The BFI is a valid and reliable self-report questionnaire used to assess the severity and impact of cancer-related fatigue. BFI interference subscale (6 items) assessed the impact of fatigue on global domains (general activity, mood, walking ability, normal work, relations with other people, and enjoyment of life) in the last 24 hours. Each item was rated on a scale of 0 (does not interfere) to 10 (interfered completely). Change from baseline in the mean score of all 6 items at each timepoint is reported, where a negative value indicates improvement.

The BFI is a valid and reliable self-report questionnaire used to assess the severity and impact of cancer-related fatigue. BFI worst fatigue item assessed the severity of fatigue at its worst in the last 24 hours. The item was rated on a scale of 0 (not present) to 10 (as bad as you can imagine). Change from baseline in the score at each time point is reported, where a negative value indicates improvement.

The FKSI-19 is a 19-item tool designed to assess the most important symptoms and concerns related to treatment effectiveness in advanced kidney cancer. The FKSI-19 GP5 item (bothered by the side effect of treatment) assessed side effects burden in the past 7 days on a 5-point scale (0=not at all, 1=a little bit, 2=somewhat, 3=quite a bit, 4=very much). Repeated measures model-estimated LS mean score for changes from baseline is reported at each timepoint, where a negative value indicates improvement.
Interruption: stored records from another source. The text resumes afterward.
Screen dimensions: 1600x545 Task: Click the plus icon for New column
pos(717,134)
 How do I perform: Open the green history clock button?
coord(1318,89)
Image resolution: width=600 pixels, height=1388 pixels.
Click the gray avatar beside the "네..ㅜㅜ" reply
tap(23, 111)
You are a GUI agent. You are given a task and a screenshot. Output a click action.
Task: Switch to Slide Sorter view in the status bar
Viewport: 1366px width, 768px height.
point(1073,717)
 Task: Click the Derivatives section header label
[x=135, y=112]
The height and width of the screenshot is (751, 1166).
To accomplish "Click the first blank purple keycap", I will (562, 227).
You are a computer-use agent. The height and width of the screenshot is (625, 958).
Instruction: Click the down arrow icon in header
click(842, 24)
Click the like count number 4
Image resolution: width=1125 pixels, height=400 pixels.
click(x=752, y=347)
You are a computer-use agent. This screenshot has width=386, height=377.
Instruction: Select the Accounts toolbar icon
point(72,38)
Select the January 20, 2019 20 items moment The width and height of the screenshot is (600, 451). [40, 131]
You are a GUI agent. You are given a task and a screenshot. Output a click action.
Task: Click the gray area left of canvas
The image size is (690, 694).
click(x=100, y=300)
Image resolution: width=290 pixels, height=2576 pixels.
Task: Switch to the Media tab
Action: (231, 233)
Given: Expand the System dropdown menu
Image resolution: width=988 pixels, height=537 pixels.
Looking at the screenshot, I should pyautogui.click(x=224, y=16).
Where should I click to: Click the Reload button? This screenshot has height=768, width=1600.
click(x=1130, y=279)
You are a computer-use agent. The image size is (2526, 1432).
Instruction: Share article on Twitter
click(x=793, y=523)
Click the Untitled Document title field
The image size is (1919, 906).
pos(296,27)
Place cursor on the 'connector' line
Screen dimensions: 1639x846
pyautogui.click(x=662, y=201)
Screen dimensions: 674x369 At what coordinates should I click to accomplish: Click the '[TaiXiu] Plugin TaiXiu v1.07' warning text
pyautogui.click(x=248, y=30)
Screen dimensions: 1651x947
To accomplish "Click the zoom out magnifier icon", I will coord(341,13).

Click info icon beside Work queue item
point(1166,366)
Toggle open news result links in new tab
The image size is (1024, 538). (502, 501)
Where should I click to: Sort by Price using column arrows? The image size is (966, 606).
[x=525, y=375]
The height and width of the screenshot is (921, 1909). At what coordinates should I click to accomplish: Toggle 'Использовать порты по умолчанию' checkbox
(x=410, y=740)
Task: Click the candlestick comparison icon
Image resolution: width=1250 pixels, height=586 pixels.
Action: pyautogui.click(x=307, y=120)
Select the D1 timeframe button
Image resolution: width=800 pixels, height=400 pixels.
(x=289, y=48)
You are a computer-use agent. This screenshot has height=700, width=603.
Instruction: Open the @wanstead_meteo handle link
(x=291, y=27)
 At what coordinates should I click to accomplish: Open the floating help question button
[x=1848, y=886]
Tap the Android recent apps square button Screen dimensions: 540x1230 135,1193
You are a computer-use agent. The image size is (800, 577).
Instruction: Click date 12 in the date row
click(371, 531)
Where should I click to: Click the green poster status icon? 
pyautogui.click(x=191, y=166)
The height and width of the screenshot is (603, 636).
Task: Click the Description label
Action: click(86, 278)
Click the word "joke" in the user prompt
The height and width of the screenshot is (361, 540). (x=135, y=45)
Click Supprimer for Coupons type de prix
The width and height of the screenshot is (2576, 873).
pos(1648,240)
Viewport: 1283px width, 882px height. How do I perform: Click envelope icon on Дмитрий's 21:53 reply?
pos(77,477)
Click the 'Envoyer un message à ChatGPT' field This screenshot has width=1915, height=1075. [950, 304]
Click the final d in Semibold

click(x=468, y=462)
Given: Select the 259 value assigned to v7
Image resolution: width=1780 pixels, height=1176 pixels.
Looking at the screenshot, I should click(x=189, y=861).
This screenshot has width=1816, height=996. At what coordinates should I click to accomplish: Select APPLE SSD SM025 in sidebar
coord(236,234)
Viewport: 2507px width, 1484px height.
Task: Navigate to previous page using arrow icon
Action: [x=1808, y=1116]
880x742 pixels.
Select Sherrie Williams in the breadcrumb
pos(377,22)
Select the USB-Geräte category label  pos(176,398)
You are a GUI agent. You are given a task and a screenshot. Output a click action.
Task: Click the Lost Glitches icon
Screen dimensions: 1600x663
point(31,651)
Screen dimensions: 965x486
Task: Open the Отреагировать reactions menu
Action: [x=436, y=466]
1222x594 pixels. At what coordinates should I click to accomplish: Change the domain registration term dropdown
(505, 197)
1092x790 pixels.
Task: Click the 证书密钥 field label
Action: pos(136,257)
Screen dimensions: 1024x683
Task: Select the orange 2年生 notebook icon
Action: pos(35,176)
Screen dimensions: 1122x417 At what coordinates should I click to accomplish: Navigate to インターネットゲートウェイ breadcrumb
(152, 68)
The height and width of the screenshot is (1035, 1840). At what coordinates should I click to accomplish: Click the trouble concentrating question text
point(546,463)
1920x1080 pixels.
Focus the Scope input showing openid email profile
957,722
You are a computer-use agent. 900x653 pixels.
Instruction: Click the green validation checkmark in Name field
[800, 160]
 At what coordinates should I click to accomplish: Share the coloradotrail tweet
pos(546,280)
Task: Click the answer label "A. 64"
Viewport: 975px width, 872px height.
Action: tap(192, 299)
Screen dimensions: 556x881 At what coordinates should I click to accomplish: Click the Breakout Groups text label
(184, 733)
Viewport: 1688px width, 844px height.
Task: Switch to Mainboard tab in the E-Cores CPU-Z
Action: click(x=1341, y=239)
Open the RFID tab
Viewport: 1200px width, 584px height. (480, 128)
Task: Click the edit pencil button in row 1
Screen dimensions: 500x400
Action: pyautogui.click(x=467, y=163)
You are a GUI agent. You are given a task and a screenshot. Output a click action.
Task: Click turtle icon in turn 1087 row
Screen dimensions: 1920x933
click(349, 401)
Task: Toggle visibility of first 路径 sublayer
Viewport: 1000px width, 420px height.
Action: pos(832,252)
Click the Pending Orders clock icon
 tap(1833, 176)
The number of participants with "Treatment-induced ATAs" and "Treatment-enhanced ATA" against atezolizumab at any time during or after treatment was reported. Treatment-induced ATA = a participant with negative or missing Baseline ATA result(s) and at least one positive post-Baseline ATA result. Treatment-enhanced ATA = a participant with positive ATA result at Baseline who has one or more post Baseline titer results that are at least 0.60 titer unit greater than the Baseline titer result. Here, 'Overall Number of Participants Analyzed' = number of participants with a non-missing baseline ATA sample; 'Number Analyzed' = number of participants with a non-missing ATA sample at indicated timepoint.

The number of participants with "Treatment-induced ATAs" and "Treatment-enhanced ATA" against bevacizumab at any time during or after treatment was reported. Treatment-induced ATA = a participant with negative or missing Baseline ATA result(s) and at least one positive post-Baseline ATA result. Treatment-enhanced ATA = a participant with positive ATA result at Baseline who has one or more post Baseline titer results that are at least 0.60 titer unit greater than the Baseline titer result.

Cmax for atezolizumab was estimated from plasma concentration versus time data.

Cmin for atezolizumab was estimated from plasma concentration versus time data.

Cmax for bevacizumab was estimated from plasma concentration versus time data.

Cmin for bevacizumab was estimated from plasma concentration versus time data.